The Data Analytics Process
The process of data analytics involves a series of systematic steps to transform raw data into actionable insights. While variations exist depending on the specific goals and methodologies, the following is a typical data analytics process:
Data Collection: The process begins with the collection of data from various sources, which can include databases, spreadsheets, sensors, surveys, and more. Data can be structured (e.g., databases) or unstructured (e.g., text documents, images).
Data Cleaning: Raw data often contains errors, inconsistencies, and missing values. Data cleaning or data preprocessing involves techniques to address these issues, ensuring the quality and reliability of the data.

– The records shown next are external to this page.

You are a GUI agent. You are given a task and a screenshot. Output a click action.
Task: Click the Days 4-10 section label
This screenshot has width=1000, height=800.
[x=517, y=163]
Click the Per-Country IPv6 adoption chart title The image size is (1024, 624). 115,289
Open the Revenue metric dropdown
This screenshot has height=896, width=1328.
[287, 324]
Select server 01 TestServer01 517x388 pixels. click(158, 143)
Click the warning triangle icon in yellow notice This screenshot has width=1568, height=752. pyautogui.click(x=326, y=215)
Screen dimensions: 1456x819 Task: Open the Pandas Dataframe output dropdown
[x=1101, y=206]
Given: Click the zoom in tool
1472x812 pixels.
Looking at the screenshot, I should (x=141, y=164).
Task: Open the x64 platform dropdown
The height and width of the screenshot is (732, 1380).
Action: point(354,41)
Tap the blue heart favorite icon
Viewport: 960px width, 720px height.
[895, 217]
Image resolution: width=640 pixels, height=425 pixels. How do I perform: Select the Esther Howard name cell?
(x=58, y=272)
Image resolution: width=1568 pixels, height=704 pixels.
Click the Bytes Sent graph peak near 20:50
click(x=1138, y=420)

Data Exploration: In this phase, analysts explore the data using summary statistics, visualizations, and other techniques to understand its basic characteristics, such as distribution and variation.
Data Transformation: Data transformation includes processes like normalization and standardization to prepare the data for analysis. This phase may also involve feature engineering to create new variables that enhance analysis.
Data Analysis: The heart of data analytics, this phase employs a variety of statistical, mathematical, and computational methods to uncover patterns and relationships within the data. It may involve techniques such as regression analysis, clustering, and classification.
Model Building: For predictive and prescriptive analytics, building and training models is essential. These models use historical data to make forecasts and recommendations.
Data Visualization: Data analysts use charts, graphs, and visualizations to present their findings. Effective visualization makes complex data more accessible and understandable to non-technical stakeholders.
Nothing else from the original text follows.